## Modeling repetitive behavior

A recent conversation with Didier Demolin about animal vocalizations motivated me to return to a an issue discussed in "Finch linguistics", 7/15/2011. (See also "Markov's heart of darkness", 7/18/2011, "Non-Markovian yawp", 9/18/2011, and "The long get longer", 12/4/2013.)

The point is this: In modeling the structure of simple repetitive behavior, considerations from (traditional) formal language theory can obscure rather than clarify the issues. These threats to insight include the levels of the Chomsky-Schützenberger hierarchy, the "recursion" controversy, and so on.

What follows is an attempt at a simple illustrated explanation.

This all started with a elementary question.  A zebra finch's song consists of a sequence of one or more "motifs", each of which is a stereotyped sequence of distinct "syllables".

Question: What is the distribution of motif repetitions?

Answer: It looks like the red line in the figure below:

Why is this interesting? Because it suggests that the underlying process is not "Markovian", in the language of stochastic process theory, and that the "language" that it generates is therefore not "regular" or "finite state", in terms of the Chomsky-Schützenberger hierarchy.

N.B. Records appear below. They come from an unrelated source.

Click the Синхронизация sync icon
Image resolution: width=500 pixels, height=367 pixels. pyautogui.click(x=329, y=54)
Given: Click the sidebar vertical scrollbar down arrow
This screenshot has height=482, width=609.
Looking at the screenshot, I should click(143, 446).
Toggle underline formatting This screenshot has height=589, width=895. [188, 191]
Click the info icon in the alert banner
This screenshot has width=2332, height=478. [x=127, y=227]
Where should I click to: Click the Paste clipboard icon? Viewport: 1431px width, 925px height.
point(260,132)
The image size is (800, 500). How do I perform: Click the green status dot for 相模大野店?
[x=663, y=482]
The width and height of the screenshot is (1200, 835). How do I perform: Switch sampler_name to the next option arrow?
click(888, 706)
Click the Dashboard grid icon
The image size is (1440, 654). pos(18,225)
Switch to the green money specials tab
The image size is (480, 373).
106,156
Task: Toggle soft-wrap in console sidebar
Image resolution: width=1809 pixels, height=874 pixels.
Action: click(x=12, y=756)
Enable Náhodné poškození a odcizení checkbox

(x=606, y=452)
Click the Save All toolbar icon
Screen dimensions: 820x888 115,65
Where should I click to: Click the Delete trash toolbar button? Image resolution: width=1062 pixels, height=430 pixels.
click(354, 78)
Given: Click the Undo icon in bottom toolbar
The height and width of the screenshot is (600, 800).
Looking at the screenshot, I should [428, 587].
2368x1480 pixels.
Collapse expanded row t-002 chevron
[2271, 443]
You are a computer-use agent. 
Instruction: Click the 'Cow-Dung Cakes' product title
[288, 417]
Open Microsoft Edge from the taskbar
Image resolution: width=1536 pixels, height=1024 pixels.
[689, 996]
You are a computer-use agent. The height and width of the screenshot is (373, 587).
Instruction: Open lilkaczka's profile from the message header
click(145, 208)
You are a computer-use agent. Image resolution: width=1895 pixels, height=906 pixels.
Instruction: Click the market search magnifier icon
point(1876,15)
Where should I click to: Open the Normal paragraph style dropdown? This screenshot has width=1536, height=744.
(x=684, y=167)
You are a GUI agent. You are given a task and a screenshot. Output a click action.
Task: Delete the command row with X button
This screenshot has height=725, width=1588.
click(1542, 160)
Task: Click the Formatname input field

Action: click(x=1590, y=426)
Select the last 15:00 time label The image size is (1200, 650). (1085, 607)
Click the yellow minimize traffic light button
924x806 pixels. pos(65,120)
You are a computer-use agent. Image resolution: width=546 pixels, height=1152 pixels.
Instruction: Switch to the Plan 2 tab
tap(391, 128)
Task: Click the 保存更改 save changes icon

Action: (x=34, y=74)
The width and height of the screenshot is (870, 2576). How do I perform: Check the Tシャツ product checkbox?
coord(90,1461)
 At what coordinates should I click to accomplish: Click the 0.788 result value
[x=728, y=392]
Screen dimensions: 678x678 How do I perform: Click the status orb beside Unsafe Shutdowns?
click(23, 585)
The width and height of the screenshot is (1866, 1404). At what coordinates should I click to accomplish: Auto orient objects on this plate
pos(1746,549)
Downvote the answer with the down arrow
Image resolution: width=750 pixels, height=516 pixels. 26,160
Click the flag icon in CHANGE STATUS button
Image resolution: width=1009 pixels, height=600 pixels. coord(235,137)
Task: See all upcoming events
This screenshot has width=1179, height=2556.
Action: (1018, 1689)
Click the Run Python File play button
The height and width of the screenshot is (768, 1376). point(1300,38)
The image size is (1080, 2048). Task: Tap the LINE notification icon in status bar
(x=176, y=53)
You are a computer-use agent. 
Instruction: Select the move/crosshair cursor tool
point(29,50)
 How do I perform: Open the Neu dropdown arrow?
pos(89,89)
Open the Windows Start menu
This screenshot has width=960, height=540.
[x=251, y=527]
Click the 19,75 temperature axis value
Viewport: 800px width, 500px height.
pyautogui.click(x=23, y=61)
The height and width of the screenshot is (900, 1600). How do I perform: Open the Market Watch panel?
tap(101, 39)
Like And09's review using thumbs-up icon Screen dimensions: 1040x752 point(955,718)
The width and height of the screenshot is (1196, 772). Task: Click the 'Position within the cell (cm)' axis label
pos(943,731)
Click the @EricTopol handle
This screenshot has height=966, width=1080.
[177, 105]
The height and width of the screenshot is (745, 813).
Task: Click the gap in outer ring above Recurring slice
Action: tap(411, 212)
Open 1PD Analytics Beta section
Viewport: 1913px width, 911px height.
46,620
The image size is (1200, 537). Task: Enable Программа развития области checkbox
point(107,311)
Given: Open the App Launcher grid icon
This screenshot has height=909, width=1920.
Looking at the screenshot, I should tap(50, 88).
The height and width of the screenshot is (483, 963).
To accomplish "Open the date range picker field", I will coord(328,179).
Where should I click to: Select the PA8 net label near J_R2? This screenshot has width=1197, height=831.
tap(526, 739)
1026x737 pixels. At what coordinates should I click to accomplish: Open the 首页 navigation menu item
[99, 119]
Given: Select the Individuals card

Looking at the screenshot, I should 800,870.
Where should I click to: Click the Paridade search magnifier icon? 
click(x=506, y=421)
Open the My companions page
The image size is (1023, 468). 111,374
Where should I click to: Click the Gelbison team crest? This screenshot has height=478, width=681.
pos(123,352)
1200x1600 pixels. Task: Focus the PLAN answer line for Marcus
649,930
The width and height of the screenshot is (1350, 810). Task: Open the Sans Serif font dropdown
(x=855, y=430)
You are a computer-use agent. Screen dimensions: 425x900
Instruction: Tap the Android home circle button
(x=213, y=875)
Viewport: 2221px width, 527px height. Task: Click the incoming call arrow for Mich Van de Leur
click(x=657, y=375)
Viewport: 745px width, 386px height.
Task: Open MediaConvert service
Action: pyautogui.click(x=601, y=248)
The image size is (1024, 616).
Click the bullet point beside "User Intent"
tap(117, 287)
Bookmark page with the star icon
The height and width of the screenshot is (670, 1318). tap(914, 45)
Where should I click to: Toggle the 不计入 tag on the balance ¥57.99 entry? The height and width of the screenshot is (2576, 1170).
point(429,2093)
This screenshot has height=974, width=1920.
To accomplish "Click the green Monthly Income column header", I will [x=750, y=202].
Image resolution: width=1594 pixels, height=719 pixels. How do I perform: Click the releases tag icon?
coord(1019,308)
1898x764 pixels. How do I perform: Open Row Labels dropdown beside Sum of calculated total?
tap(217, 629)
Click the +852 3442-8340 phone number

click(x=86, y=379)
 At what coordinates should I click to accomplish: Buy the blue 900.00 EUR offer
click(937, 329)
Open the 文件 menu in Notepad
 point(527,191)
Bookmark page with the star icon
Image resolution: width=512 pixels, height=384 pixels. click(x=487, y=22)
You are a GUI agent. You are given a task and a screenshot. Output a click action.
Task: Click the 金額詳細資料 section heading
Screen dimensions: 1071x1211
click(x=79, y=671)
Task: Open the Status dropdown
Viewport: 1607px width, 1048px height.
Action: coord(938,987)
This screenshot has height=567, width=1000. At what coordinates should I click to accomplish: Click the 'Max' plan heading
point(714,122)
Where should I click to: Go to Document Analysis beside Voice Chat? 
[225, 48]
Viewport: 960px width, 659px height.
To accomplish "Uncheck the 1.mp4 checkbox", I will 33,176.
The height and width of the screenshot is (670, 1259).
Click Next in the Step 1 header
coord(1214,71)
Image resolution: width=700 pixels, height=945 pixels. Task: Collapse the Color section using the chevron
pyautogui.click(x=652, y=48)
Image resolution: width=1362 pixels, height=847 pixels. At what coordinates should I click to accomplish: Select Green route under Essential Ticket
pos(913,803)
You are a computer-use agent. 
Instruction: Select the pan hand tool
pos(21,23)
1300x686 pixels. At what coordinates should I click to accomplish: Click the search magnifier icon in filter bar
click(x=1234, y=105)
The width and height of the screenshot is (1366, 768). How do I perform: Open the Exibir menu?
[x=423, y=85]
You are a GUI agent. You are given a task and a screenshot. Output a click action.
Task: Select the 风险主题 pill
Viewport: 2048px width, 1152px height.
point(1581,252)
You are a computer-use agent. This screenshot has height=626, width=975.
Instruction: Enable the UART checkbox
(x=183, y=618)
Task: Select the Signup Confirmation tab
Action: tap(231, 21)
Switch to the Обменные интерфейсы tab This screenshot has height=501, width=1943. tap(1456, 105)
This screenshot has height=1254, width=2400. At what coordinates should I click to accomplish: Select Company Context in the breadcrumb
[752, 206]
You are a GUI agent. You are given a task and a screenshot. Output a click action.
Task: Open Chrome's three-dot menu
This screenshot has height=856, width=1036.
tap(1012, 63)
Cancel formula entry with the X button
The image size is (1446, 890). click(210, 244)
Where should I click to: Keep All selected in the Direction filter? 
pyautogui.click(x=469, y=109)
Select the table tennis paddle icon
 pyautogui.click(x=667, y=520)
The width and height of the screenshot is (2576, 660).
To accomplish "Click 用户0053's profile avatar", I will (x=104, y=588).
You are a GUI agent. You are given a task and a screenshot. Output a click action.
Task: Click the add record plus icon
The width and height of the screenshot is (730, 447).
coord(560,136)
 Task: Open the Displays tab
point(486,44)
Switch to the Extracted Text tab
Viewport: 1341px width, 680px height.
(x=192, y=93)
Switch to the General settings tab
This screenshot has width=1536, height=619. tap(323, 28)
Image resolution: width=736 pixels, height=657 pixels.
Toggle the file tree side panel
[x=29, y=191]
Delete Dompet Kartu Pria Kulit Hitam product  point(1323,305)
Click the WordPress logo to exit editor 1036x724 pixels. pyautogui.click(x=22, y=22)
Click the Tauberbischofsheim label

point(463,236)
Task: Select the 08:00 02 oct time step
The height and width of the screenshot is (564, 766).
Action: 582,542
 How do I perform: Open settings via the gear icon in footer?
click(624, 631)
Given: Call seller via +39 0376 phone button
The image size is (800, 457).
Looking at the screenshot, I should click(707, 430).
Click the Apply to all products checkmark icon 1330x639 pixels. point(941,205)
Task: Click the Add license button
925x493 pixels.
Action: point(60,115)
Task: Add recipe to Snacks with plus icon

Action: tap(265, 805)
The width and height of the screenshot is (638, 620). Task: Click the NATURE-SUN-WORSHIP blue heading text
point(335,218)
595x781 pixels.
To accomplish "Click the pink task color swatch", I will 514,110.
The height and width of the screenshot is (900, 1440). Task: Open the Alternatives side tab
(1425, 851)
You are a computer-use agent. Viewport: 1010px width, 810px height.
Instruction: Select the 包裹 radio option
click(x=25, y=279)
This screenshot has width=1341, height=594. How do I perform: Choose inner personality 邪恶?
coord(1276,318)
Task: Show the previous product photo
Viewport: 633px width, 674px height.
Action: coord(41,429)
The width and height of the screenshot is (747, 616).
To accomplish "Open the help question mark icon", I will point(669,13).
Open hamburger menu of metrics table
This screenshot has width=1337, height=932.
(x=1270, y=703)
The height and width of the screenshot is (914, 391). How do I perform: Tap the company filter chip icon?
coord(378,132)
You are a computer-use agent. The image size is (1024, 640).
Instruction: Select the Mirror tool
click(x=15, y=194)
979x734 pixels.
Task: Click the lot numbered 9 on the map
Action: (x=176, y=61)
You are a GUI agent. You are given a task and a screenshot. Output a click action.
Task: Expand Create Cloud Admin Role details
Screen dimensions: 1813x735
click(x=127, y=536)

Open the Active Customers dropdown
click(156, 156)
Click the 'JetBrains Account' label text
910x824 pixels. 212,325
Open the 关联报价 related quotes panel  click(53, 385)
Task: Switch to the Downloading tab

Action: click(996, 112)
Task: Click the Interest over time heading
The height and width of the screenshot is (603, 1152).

How so? Here's how I explained it in the earlier post:

After producing a motif, our hypothetical markov process will be in a state where it must decide whether to stop or to produce another motif. By the markovian assumption ("history is bunk"),  the probability of stopping will always be the same, regardless of how many motifs have been produced in the current bout.

Let Pstop denote this probability of stopping after a given motif. Then the the probability of producing a sequence of length 1 will be Pstop , the probability of producing a sequence of length 2 will be (1-Pstop)Pstop , and the probability of a sequence of length N will be (1-Pstop)N-1 Pstop . This implies that the modal number of motif repetitions will always be 1, and that the relative frequency of higher numbers of repetitions will fall off exponentially, at a rate determined by Pstop.

And in the figure above, the blue line represents the best-fitting exponential approximation to the observed distribution — which is clearly a qualitative mismatch to the facts.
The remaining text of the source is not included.